3. python のバージョンは、python 3.7.0 である。

4. pytorch のバージョンは、pytorch 0.4.1 である。

5. GPU は, NVIDIA社の GeForce GTX 1050 である。

6. CPU は, Intel社の Core(TM) i7-7700HQ である。

今回確認した内容は、現場で使える! PyTorch開発入門深層学習モデルの作成とアプリケーションへの実装 (AI & TECHNOLOGY) の 4.4 CNN回帰モデルによる画像の高解像化(P.088 – P.092) である。

※1. プログラムの詳細は, 書籍を参考(P.088 – P.092)にして下さい.
※2. 書籍上は, 訓練したCNNモデルの保存／ロードについて, 記載されてなかったので, 動作確認時に, 参照サイト① ～参照サイト③ を参考に, プログラムを追記した.
-> なお, 訓練時に, epoch = 10 で, 800秒以上かかることが分かったため, 訓練したCNNモデルを, 保存したいという動機があったためである.
※3. 高解像度化の動作確認は, 訓練したCNNモデルをロードする形で行ったので, 非常に短時間(1秒未満)で, 画像ファイルの出力を確認できた.

■CNNの訓練(書籍CNNの訓練を抜粋・加筆).

# -*- coding: utf-8 -*-
# 1. library import.
from __future__ import print_function
import torch
from torch import nn, optim
from torchvision.datasets import ImageFolder
from torchvision import transforms
from torch.utils.data import DataLoader
import time, math, os
from tqdm import tqdm
import shutil

# 2. to save torch model.
# Best way to save a trained model in PyTorch?
# https://stackoverflow.com/questions/42703500/best-way-to-save-a-trained-model-in-pytorch
# 
# pytorch/examples
# https://github.com/pytorch/examples/blob/0984955bb8525452d1c0e4d14499756eae76755b/imagenet/main.py#L139-L145
def save_checkpoint(state, is_best, filename='checkpoint.pth.tar'):
    torch.save(state, filename)
    if is_best:
        shutil.copyfile(filename, 'model_best.pth.tar')

～(略)～

# 4. declare a training helper function.
def train_net(net, train_loader, test_loader, save_model_file_name,
        optimizer_cls = optim.Adam,
        loss_fn = nn.MSELoss(),
        n_iter = 10, device = "cpu"):
    train_losses, val_acc = [], []
    optimizer = optimizer_cls(net.parameters())
    best_prec1 = 0
～(略)～

        # Best way to save a trained model in PyTorch?
        # https://stackoverflow.com/questions/42703500/best-way-to-save-a-trained-model-in-pytorch
        # 
        # pytorch/examples
        # https://github.com/pytorch/examples/blob/0984955bb8525452d1c0e4d14499756eae76755b/imagenet/main.py#L139-L145
        prec1 = val_acc[-1]
        is_best = prec1 > best_prec1
        best_prec1 = max(prec1, best_prec1)
        save_checkpoint({
            'epoch': epoch + 1,
            'state_dict': net.state_dict(),
            'best_prec1': best_prec1,
            'optimizer' : optimizer.state_dict(),
        }, is_best, filename=save_model_file_name)

～(略)～

# 6. get training data and test data.
start = time.time()
folder_path = os.path.expanduser('~')
folder_path = folder_path + '\\.spyder-py3\\pytorch\\lfw-deepfunneled'
train_data = DownSizedPairImageFolder(folder_path + "\\train", 
            transform=transforms.ToTensor())
test_data = DownSizedPairImageFolder(folder_path + "\\test", 
            transform=transforms.ToTensor())

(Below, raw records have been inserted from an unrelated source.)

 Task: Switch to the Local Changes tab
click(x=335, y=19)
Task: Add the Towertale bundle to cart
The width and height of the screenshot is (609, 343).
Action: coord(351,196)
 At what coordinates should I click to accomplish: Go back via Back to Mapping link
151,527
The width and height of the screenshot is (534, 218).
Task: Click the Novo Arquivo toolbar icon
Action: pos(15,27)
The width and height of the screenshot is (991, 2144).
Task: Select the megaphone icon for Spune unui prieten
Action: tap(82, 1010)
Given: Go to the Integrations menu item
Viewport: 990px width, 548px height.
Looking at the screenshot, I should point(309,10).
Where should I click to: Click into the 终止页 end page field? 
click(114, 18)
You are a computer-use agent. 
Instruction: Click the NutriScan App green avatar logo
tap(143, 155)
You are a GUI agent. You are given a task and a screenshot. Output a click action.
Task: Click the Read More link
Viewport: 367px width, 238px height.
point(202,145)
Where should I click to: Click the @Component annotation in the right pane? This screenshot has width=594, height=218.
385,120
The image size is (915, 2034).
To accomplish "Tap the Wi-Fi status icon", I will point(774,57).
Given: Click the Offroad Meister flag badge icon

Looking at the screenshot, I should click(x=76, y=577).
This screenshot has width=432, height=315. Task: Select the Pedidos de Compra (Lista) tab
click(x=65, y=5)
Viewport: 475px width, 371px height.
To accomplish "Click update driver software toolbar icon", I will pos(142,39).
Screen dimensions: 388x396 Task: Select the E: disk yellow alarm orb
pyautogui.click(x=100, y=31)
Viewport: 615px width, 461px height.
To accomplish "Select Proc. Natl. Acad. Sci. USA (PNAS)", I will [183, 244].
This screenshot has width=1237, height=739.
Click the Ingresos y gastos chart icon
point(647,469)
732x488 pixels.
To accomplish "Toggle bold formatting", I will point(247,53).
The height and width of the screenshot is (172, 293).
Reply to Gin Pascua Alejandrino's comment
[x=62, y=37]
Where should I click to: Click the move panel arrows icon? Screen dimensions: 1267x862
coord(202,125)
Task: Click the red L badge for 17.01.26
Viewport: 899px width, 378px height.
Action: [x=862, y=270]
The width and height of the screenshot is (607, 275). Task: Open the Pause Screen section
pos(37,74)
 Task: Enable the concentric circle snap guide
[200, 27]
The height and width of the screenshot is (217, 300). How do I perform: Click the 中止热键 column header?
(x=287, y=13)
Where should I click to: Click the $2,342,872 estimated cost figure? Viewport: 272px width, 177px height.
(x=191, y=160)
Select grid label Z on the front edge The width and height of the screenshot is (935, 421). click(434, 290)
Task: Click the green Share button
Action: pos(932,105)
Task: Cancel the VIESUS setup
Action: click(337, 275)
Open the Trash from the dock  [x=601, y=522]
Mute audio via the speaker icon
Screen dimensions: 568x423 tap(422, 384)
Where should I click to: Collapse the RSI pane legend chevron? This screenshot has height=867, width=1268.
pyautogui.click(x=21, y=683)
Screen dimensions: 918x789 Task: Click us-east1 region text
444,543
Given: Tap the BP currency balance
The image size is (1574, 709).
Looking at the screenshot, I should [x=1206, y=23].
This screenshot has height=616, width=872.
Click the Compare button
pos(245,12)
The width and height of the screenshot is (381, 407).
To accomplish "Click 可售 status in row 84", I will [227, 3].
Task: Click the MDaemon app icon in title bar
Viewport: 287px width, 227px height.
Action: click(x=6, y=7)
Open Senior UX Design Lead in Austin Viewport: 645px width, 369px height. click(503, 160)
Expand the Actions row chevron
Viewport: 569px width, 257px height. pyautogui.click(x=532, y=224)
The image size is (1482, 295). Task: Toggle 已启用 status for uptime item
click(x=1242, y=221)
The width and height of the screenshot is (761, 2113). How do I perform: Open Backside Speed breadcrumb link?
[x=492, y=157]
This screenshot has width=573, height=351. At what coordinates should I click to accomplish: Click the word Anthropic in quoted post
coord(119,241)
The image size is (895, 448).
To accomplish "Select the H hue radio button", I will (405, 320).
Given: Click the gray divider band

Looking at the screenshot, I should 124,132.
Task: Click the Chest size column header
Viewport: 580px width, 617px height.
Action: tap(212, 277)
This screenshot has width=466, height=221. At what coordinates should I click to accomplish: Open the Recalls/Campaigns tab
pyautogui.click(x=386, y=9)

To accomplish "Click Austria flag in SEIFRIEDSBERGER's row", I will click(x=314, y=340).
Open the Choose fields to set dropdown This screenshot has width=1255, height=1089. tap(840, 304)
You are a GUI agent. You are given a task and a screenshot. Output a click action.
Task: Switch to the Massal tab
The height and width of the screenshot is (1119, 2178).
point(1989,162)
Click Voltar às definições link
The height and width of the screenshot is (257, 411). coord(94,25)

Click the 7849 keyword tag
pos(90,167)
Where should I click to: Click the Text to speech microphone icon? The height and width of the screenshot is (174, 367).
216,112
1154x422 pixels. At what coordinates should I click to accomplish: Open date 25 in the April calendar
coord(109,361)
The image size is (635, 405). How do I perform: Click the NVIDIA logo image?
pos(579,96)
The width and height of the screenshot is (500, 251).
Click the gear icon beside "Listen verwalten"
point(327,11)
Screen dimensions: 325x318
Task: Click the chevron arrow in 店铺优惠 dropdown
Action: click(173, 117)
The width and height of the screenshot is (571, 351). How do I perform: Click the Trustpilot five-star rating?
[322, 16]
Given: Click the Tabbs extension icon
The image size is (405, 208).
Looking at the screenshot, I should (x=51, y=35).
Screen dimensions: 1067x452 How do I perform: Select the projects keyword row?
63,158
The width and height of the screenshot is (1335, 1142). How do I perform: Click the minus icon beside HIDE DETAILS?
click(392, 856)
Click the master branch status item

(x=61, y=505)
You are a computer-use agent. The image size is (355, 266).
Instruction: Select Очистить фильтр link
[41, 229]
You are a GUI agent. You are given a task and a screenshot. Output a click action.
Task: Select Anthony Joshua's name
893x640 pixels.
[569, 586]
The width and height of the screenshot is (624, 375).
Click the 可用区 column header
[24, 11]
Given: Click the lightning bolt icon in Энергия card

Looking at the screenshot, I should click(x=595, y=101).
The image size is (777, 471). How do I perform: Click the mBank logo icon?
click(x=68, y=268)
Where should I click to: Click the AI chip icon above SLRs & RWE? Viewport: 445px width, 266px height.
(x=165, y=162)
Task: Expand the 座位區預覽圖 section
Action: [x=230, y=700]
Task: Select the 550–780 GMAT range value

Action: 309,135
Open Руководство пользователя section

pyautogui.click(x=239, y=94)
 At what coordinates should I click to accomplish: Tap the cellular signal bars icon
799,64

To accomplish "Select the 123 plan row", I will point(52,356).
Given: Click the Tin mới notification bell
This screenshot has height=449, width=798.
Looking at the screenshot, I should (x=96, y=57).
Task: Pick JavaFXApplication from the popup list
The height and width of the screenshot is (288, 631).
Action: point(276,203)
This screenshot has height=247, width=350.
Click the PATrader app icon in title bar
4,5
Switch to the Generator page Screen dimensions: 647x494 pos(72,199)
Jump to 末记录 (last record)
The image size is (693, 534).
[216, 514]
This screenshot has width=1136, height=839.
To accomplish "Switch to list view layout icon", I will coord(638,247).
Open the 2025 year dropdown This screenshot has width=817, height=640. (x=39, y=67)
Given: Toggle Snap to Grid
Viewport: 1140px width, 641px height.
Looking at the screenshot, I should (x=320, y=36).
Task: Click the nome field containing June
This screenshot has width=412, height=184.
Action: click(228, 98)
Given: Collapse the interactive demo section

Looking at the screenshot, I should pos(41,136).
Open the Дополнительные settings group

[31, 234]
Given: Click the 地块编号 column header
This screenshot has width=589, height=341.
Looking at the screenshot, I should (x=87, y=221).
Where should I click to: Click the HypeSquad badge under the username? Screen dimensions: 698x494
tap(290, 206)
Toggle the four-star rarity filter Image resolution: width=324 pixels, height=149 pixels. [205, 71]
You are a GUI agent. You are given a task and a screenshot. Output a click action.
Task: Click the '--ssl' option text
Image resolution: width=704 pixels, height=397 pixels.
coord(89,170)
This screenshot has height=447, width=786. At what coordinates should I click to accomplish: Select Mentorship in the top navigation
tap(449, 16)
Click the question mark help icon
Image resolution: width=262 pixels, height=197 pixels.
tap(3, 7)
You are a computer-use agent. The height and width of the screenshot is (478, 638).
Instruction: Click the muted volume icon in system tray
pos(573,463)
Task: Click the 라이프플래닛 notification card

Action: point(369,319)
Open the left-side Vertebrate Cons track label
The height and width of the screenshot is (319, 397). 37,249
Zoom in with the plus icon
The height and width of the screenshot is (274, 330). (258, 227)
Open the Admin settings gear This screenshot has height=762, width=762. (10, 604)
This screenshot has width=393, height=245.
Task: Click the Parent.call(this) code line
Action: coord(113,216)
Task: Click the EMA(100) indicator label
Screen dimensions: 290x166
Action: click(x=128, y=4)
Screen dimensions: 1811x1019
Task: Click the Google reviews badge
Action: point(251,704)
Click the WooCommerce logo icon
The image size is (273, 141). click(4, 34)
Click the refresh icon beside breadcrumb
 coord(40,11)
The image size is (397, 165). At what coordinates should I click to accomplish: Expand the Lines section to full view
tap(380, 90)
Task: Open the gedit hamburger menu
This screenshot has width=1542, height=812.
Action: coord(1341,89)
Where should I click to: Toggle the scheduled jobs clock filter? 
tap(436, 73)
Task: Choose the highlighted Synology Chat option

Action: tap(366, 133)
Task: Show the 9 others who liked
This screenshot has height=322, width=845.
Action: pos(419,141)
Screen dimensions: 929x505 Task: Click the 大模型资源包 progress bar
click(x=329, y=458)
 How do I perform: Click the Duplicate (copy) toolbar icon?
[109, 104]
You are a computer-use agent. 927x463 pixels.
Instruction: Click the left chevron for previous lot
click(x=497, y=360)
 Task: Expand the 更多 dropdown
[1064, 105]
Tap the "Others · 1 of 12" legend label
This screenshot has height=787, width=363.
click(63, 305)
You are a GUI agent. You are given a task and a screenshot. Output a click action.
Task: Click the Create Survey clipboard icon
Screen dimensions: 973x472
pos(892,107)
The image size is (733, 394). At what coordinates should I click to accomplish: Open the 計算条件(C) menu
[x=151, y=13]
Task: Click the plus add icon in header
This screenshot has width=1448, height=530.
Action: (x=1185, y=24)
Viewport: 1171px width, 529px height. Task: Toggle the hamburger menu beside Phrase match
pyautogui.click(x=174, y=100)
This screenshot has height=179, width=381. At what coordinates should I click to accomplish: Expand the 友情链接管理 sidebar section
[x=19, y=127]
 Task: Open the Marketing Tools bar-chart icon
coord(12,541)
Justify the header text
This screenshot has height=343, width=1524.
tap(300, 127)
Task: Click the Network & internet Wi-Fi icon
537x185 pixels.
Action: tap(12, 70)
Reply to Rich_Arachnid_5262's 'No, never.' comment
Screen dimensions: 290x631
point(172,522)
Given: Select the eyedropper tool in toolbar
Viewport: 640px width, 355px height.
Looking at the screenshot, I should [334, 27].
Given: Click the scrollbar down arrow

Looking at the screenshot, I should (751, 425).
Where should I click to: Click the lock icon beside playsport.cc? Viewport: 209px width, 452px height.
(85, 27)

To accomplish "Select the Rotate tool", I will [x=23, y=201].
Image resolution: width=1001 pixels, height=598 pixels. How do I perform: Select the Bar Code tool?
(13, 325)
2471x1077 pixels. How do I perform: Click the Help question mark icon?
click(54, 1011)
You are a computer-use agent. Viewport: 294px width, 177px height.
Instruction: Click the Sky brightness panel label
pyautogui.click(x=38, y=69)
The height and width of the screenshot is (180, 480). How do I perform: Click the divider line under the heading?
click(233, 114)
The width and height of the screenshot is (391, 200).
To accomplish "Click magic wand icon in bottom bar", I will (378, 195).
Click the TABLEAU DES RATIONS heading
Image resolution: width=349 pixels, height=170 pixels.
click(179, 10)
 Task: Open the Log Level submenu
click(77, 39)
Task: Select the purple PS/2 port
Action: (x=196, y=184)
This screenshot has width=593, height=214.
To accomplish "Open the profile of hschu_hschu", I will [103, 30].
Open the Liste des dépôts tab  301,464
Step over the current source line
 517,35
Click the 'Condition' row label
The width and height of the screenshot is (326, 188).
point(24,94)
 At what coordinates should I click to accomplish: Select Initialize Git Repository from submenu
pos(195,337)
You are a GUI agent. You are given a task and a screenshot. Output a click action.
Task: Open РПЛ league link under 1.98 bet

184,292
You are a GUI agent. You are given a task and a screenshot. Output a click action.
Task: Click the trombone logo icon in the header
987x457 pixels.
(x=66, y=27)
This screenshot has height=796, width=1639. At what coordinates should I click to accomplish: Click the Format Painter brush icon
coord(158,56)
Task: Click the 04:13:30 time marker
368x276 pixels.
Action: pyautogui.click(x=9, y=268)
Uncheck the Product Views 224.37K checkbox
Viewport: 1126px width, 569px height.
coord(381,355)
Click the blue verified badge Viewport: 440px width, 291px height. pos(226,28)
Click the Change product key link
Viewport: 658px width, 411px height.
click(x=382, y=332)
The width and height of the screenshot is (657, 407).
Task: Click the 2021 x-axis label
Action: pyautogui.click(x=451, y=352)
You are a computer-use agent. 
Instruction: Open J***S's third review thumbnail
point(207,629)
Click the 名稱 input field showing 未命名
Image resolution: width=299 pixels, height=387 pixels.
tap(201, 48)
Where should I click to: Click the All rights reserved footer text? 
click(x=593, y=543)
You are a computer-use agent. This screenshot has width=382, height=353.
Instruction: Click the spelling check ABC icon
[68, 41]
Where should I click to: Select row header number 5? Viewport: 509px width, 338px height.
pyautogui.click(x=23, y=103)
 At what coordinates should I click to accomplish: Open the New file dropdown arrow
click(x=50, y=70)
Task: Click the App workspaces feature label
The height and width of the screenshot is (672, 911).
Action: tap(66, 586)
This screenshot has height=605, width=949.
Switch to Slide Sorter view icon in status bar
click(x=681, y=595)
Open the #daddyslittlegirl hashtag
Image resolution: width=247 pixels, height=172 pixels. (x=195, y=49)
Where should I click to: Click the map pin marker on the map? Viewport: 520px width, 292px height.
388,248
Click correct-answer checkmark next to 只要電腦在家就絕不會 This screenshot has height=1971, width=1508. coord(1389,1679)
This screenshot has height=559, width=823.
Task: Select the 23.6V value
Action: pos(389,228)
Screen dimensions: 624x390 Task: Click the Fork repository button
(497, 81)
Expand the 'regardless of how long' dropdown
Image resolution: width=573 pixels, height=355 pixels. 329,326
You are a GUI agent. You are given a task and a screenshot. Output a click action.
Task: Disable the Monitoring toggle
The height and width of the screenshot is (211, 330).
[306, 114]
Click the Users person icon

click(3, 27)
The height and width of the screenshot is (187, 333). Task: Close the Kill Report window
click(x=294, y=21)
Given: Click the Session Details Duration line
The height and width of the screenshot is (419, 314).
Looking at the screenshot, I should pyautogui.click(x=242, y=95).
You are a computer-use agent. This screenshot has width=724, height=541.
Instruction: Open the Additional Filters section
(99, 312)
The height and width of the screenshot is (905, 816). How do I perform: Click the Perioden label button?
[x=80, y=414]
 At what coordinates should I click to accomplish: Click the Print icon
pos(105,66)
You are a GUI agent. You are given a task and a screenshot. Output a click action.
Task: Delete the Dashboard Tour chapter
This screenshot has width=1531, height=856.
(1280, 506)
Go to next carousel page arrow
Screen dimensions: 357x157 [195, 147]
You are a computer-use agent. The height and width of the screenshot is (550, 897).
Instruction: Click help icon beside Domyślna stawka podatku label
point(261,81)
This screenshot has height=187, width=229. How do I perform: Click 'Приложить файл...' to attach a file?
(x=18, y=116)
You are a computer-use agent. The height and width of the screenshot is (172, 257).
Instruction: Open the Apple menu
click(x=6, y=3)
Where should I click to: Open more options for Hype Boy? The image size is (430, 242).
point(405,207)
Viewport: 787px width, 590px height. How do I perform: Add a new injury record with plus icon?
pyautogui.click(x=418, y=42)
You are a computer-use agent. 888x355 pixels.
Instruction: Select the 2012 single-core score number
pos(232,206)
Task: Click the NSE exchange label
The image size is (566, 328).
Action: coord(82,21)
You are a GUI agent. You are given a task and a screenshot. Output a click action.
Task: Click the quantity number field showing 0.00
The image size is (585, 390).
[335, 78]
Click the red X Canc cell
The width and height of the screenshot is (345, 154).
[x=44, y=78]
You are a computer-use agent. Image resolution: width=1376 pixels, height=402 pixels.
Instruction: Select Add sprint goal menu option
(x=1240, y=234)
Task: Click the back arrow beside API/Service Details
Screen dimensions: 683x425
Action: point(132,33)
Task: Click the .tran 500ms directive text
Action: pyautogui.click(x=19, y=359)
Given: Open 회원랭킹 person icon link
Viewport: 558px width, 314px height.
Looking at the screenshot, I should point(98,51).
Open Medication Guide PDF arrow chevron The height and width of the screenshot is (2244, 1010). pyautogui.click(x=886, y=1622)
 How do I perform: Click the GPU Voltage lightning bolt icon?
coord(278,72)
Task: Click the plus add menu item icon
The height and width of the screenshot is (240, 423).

# 7. Create DataLoader with a batch size of 32 respectively.
batch_size = 32
train_loader = DataLoader(train_data, batch_size=batch_size, shuffle=True)
test_loader = DataLoader(test_data, batch_size=batch_size, shuffle=False)

# 8. declare network.
# torch.nn
# https://pytorch.org/docs/stable/nn.html#torch.nn.ConvTranspose2d
# ex.
# Input:  torch.Size([1, 3, 128, 128])
# Output: torch.Size([1, 3, 512, 512])
net = nn.Sequential(
    # 次元の計算について, 公式サイト通りとする.
    # ex. 
    # kernel_size = (2, 3) ならば, kernel_size[0] = 2, kernel_size[1] = 3
    # kernel_size = 5      ならば, kernel_size[0] = 5, kernel_size[1] = 5
    # padding = (3, 5)     ならば, padding[0] = 3, padding[1] = 5
    # padding = 2          ならば, padding[0] = 2, padding[1] = 2
    # stride = (4, 5)      ならば, stride[0] = 4, stride[1] = 5
    # stride = 3           ならば, stride[0] = 3, stride[1] = 3
    # dilation は, ここでは, 初期値 (1, 1) を 使用するため, dilation[0] = 1, dilation[1] = 1
    # output_padding は, ここでは, 初期値 0 を 使用するため, output_padding[0] = 0, output_padding[1] = 0
    
    # Conv2d
    # Input:  (N, Cin, Hin, Win)
    # Output: (N, Cout, Hout, Wout)
    # Hout = (Hin + 2 × padding[0] − dilation[0] × (kernel_size[0] − 1) − 1) / stride[0] + 1
    # Wout = (Win + 2 × padding[1] − dilation[1] × (kernel_size[1] − 1) − 1) / stride[1] + 1

    # ConvTranspose2d
    # Input:  (N, Cin, Hin, Win)
    # Output: (N, Cout, Hout, Wout)
    # Hout = (Hin − 1) × stride[0] − 2 × padding[0] + kernel_size[0] + output_padding[0]
    # Wout = (Win − 1) × stride[1] − 2 × padding[1] + kernel_size[1] + output_padding[1]
    
～(略)～

    # 4. ConvTranspose2d
    # Input:  (1, 64, 256, 256)
    # Hout =  (256 - 1) × 2 - 2 × 1 + 4 + 0 = 512
    # Wout =  (256 - 1) × 2 - 2 × 1 + 4 + 0 = 512
    # Output: (1, 3, 512, 512)
    nn.ConvTranspose2d(64, 3, 4, stride = 2, padding = 1),
    
)
 
# 9. execute training
net.to("cuda:0")
save_model_file_name = folder_path + '\\checkpoint.pth.tar'
train_net(net, train_loader, test_loader, save_model_file_name, device = "cuda:0")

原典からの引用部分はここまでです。